The revelation sparked immediate disciplinary unrest, culminating in a large-scale student strike at the college gates. More than 300 students, supported by the Students' Federation of India (SFI), blocked the main entrance and the road in front of the college to demand stern action against the chairman. The strike escalated into violence, with protesters hurling stones and smashing window panes, eventually requiring police intervention to allow 15 college buses to exit the premises after they were blocked at the gate by striking students.

=== 2022 Silver Jubilee Event stampede ===
In October 2022, a cultural event organized at Dr SNS Rajalakshmi College of Arts and Science to celebrate its silver jubilee became a subject of controversy regarding safety protocols and crowd control. Despite an attendance of approximately 10,000 students, local police stated that the organizers had failed to take necessary steps to manage the influx of people. The police further noted that they had neither formally approved nor denied permission for the event, highlighting a lapse in administrative coordination that led to a chaotic environment during the performance of music director Yuvan Shankar Raja.

=== 2024 campus assault and arrests ===
In June 2024, a violent incident occurred at the SNS College of Technology main gate , where students were assaulted on campus. Six individuals, including a minor, were arrested by the Coimbatore police in connection with the attack.
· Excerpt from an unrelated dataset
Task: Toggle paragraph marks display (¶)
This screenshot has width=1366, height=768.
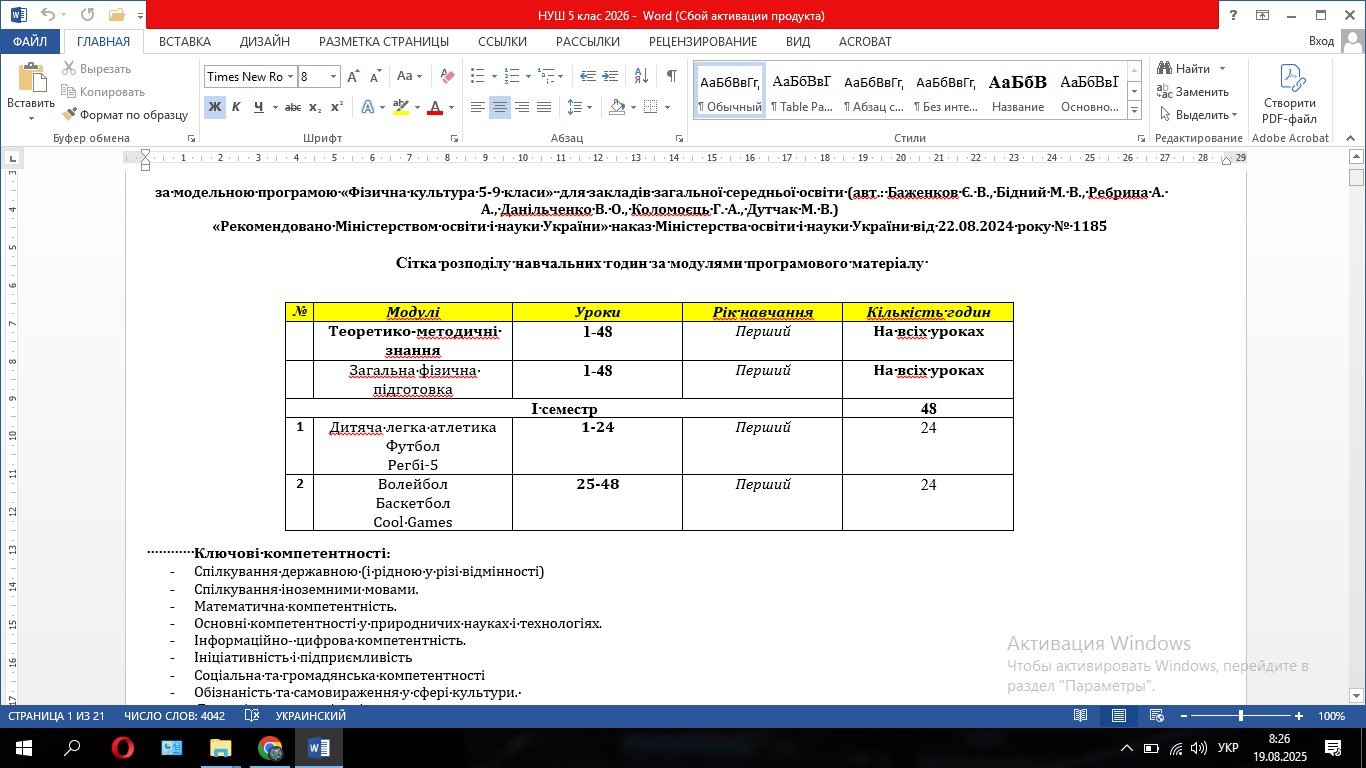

The investigation revealed that the attackers had utilized outsiders armed with weapons to carry out the assault on fellow students, leading to significant concerns regarding campus security and the monitoring of unauthorized individuals on institutional premises.
=== 2025 student road rampage ===
On July 28, 2025, five students from a SNS engineering college in were involved in a serious road accident when their sedan crashed into a tamarind tree on the Coimbatore-Sathyamangalam Road. The students, who hailed from various districts, sustained multiple injuries and were hospitalized for treatment. The vehicle sustained significant damage upon impact during the late-night incident and the students were believed to be under alcohol and drug influence.

=== 2026 auto show accident and public criticism ===
On March 3, 2026, severe safety violations occurred during an 'auto show' event held at the institution's technology campus. During the exhibition, while students were performing stunts with modified vehicles, a Thar Jeep lost control and crashed into more than ten two-wheelers parked in the vicinity.

Two female students standing nearby narrowly escaped with their lives during the crash. Following the viral spread of the incident's footage on social media, the institution faced intense public backlash. Netizens and social media users accused the college management of organizing such dangerous stunt events primarily to gain social media views and promotional visibility at the expense of student safety. Further criticism was directed at the lack of adequate safety barriers or supervisory officials present during the high-speed maneuvers.